PARTS OF THE EXERCISE:
(A) Answer these questions about the Trip to the ER post:
(i) On what holiday evening did the writer have the worst stomach ache of their life?
(ii) How many times over the past year and a half did the writer have severe stomach pain episodes?
(iii) When was the writer last a hospital patient?
(B) In the Trip to the ER post, what did the writer do or decide to do about the stomach pain after the first episode? List every such step.
(C) Continue the Trip to the ER post from the point where it stops.

EXCERPT:
⟨

Trip to the ER

The evening of Thanksgiving in 2015, about a year and a half ago, I experienced the worst stomach ache I’ve ever had. We were staying in a hotel visiting family, and I spent several hours writhing in pain on the floor of the room. No stores were open, and I didn’t have any stomach remedies with me, so I just sat there and suffered. I figured that I had over-eaten, and left it at that.

After that, not too long afterwards, it happened again. I figured that I was either eating too much, or there were certain foods that no longer agreed with me. So I began watching how much I would eat and tried to pay attention to the kinds of foods that would trigger it.

I figure over the past year and a half, I’ve had similar episodes of severe stomach pain 4-5 times, with some lesser ones thrown in as well. Sometimes, if I realized it was likely to happen, I could stave it off by going for walks.

Historically, I haven’t really been one for seeing doctors. I’d never been to the emergency room. The last time I was a hospital patient was when I was born. I knew something was going on with my health, but I didn’t know exactly what, or what to do about it. But after my last stomach episode, I decided if it happened again, I’d go to the doctor or ER.

⟩

INFORMATION SUPPLIED:
⟨

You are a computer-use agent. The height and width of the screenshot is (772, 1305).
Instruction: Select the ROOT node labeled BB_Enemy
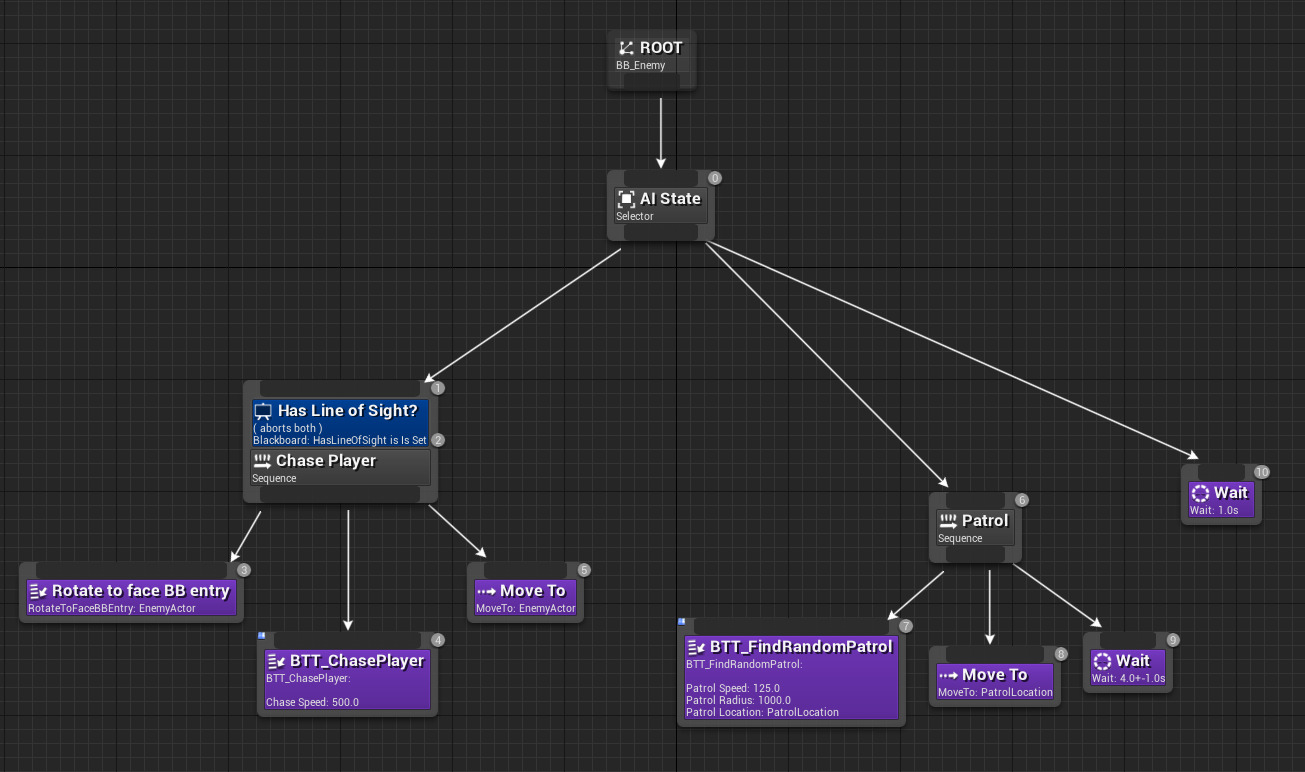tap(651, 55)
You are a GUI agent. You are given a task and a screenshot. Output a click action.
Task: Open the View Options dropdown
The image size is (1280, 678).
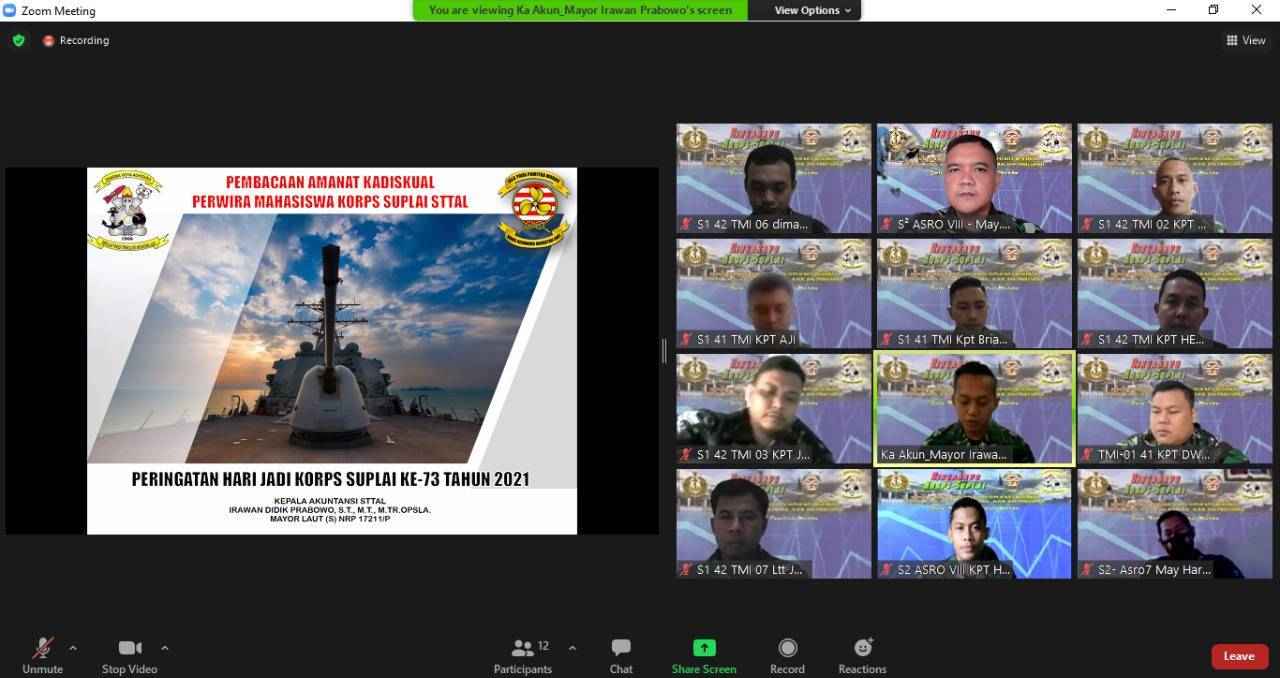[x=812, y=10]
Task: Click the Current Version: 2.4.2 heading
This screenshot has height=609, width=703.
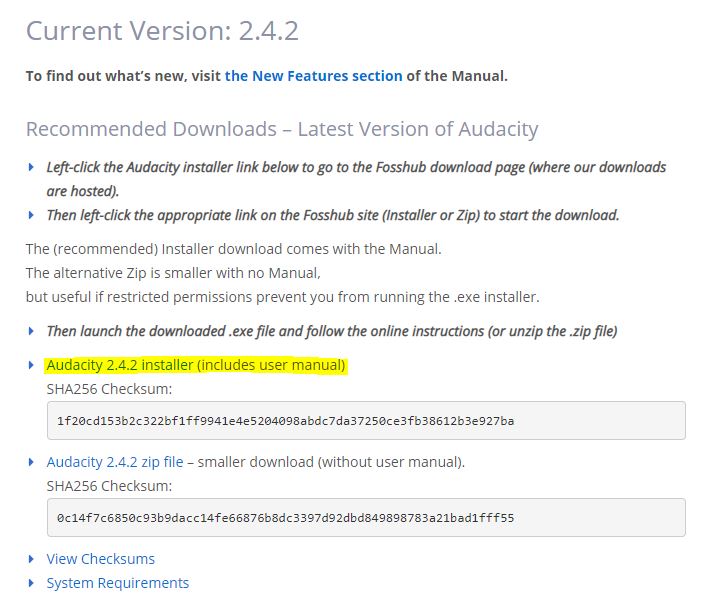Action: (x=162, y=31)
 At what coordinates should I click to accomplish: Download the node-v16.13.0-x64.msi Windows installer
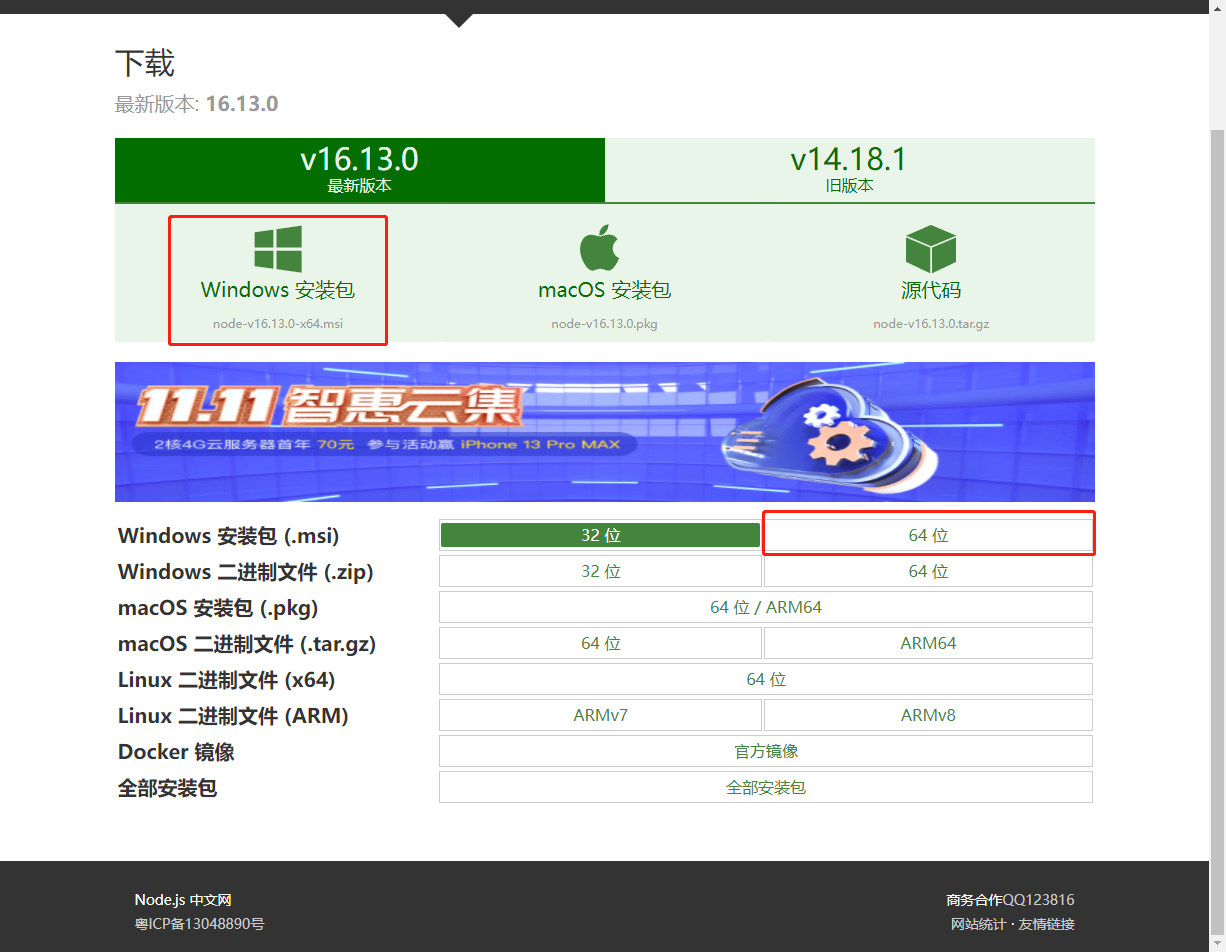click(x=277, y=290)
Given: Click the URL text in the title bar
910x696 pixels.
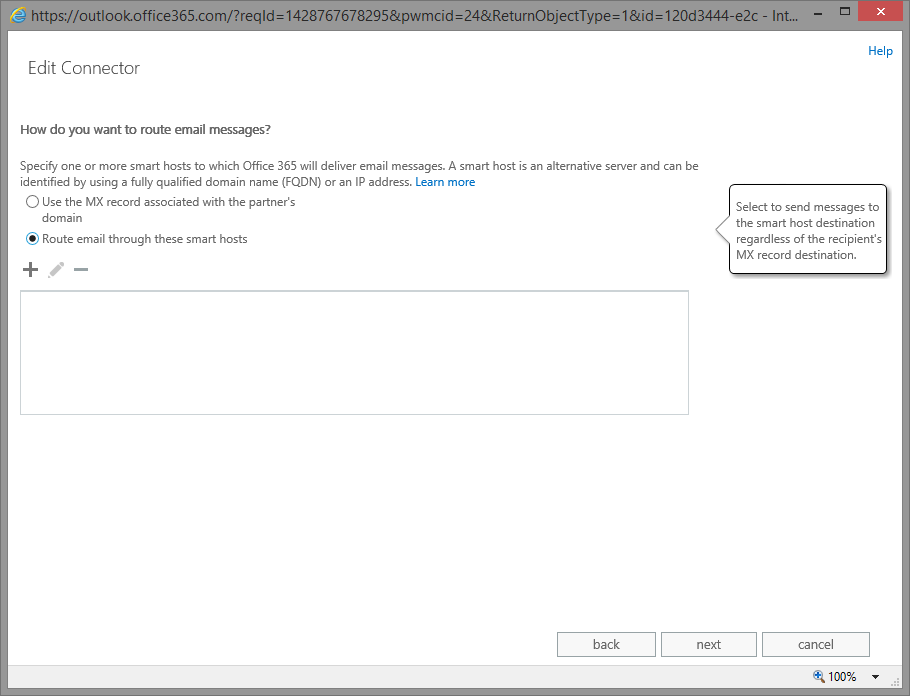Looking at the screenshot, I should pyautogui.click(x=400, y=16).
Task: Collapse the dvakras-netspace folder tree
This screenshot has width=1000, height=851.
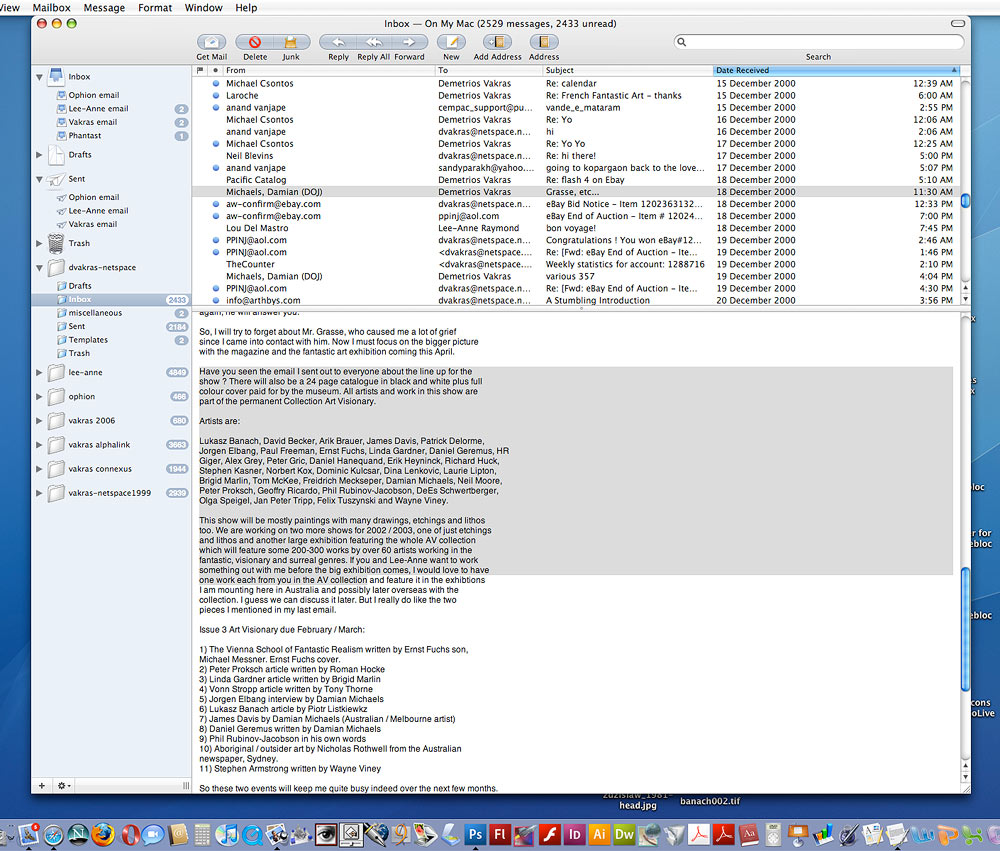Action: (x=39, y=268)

⟩

RESPONSES IN ORDER:
(A)
(i) Thanksgiving, in 2015
(ii) 4-5 times
(iii) When the writer was born

(B)
- Watched how much they would eat
- Paid attention to the kinds of foods that would trigger the pain
- Went for walks to stave off an episode they saw coming
- Decided to go to the doctor or ER if it happened again

(C)
Last Saturday evening, after a delicious meal of crock pot roast beef & potatoes, the pain started up again. It was the worst I’d ever felt. I was coughing, vomiting, and had unbelievable discomfort in my gut, a pressure that couldn’t be relieved. Finally, around 11pm, I decided to go to the ER.

Now the hospital is 15 miles away and I decided to drive myself there. Probably not the best decision to drive myself, but it was late, and I didn’t want to upset the family. I told my wife where I was going, and let the kids sleep. When I finally arrived at the hospital, it felt like it was taking forever to get checked in and answer all of their questions.

Oh, it hurt! But it seemed like it was taking forever to get any relief. Drawing blood. Asking questions. Trying to figure out what was going on with me. Finally, they gave me an IV and some pain killers and I was able to relax. I was getting woozy, and had to lie down. Soon, I was getting X-rayed and CT scanned, and with those results we knew I had a problem with my gallbladder, and it had to come out.

I had to go to another hospital an hour away to have surgery, so that meant I’d go for my first ambulance ride. I called my wife and told her to meet me there. I was so tired, I slept most of that ride. Once I got checked into the Salina hospital, there were more tests, more questions, and explanations about what was going to happen. I would be having emergency surgery. It was all happening so fast. Incredibly fast, really. In less than 20 hours, I would go to the ER, transfer to another hospital, have my gallbladder removed, and return home again.

Here we are, just before going into the operating room. I was obviously feeling no pain at this point.

Before surgery

I probably should have been more nervous about things than I was, but heading into the operating room, it only took a couple of minutes and it was lights out for me.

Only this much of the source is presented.